EXERCISE OBJECTIVE:
In the entries that follow, find every line containing "dimensions" and copy it.

== INPUT

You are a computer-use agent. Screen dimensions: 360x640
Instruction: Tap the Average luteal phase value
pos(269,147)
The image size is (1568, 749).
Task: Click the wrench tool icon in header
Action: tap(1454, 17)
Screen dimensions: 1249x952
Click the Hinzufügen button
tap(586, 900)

====
== INPUT

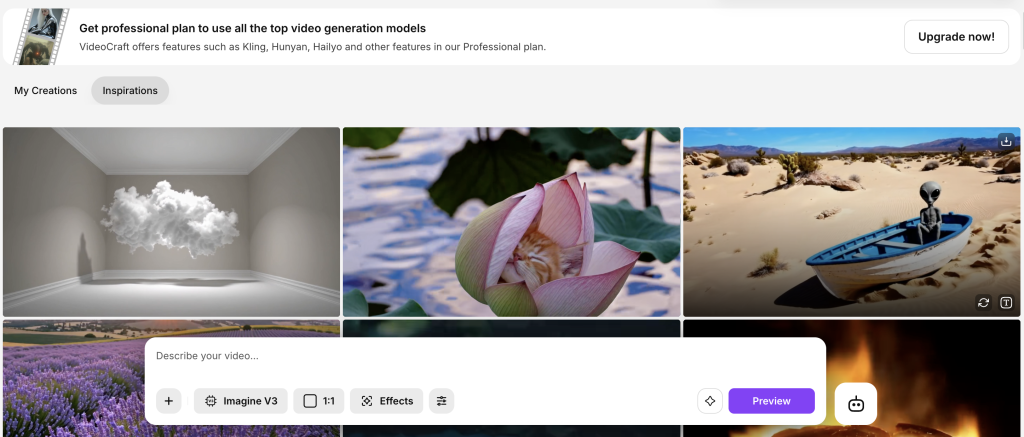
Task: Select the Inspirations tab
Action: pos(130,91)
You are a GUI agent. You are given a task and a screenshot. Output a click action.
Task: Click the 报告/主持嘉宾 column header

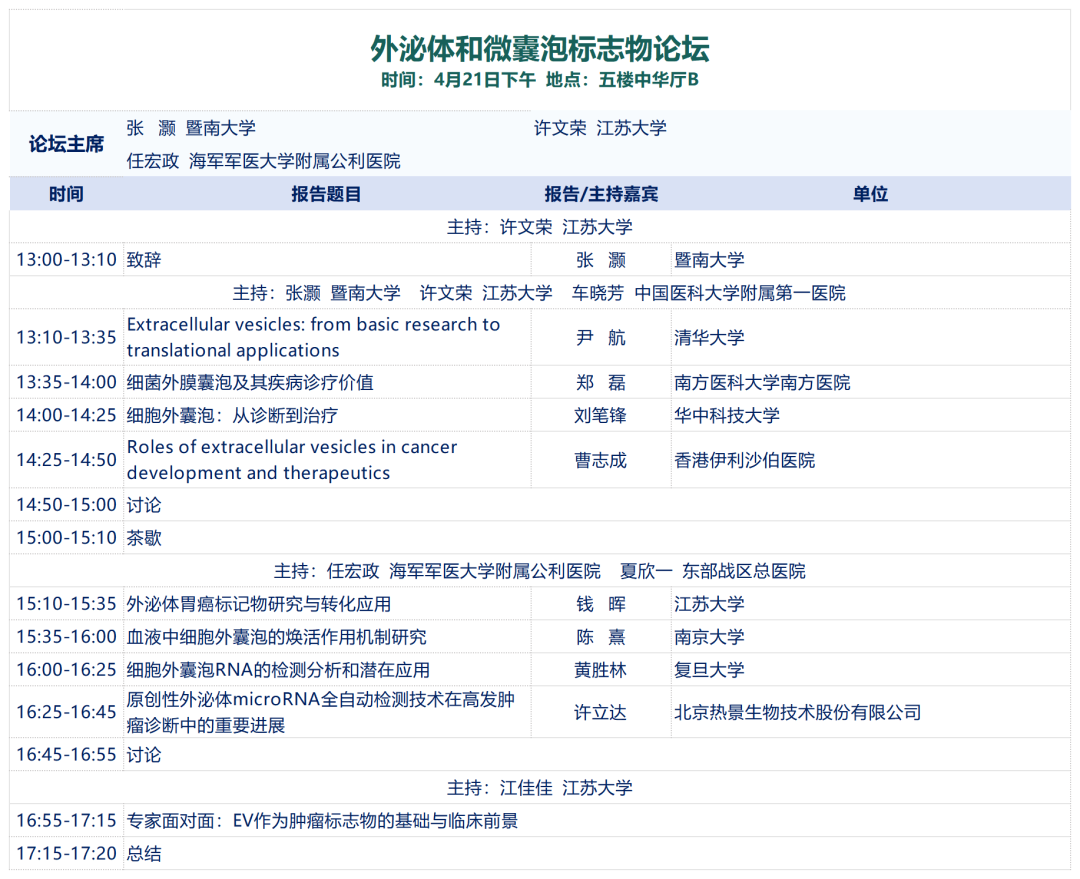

====
== INPUT

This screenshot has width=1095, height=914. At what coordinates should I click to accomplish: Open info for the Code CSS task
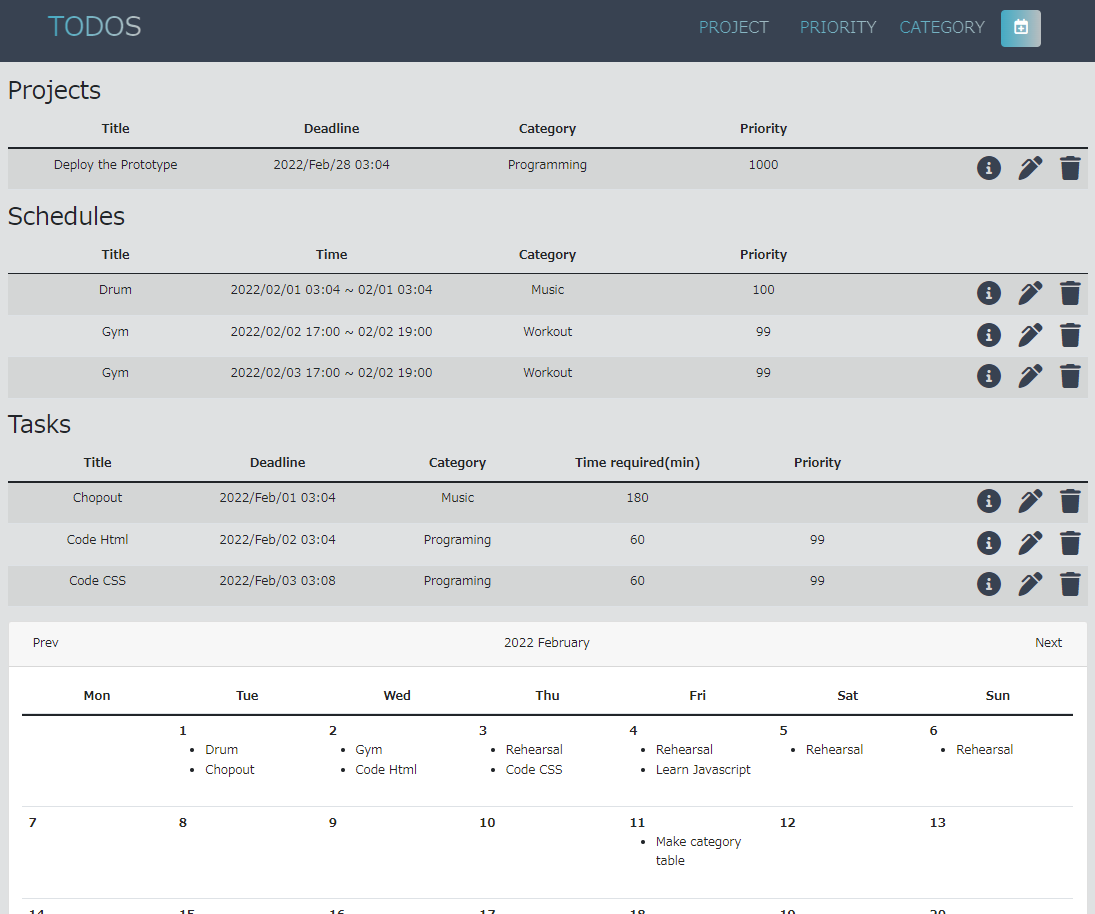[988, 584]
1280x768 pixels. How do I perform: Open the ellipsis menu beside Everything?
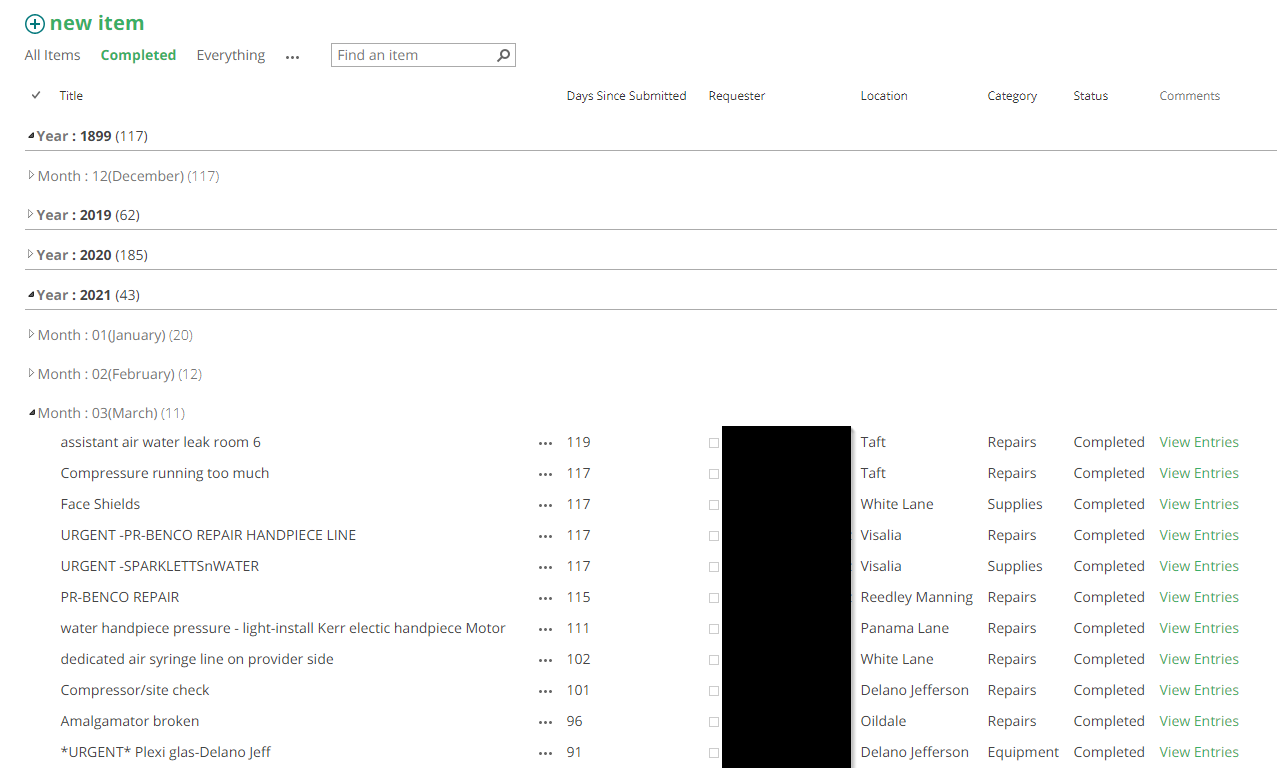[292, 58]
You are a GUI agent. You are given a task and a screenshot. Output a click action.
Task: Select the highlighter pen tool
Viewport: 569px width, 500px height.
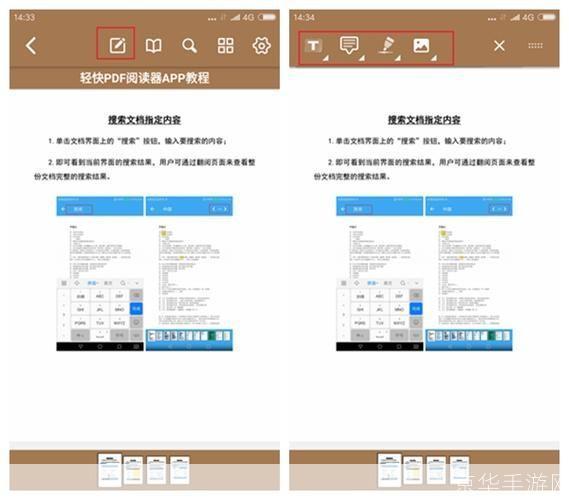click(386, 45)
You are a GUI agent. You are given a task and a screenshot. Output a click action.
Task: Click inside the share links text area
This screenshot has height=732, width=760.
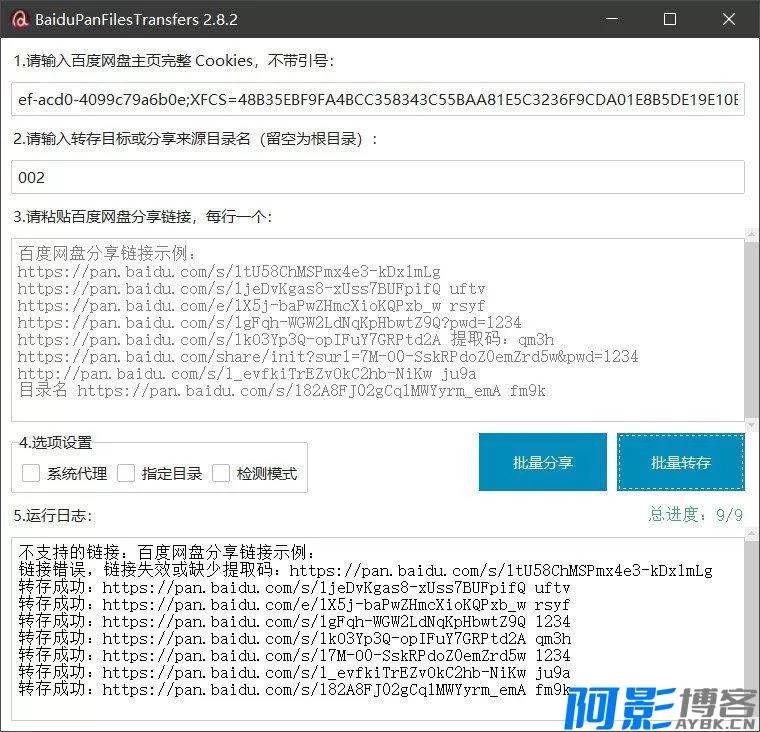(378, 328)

====

EXPECTED OUTPUT:
You are a computer-use agent. Screen dimensions: 360x640
Screen dimensions: 1249x952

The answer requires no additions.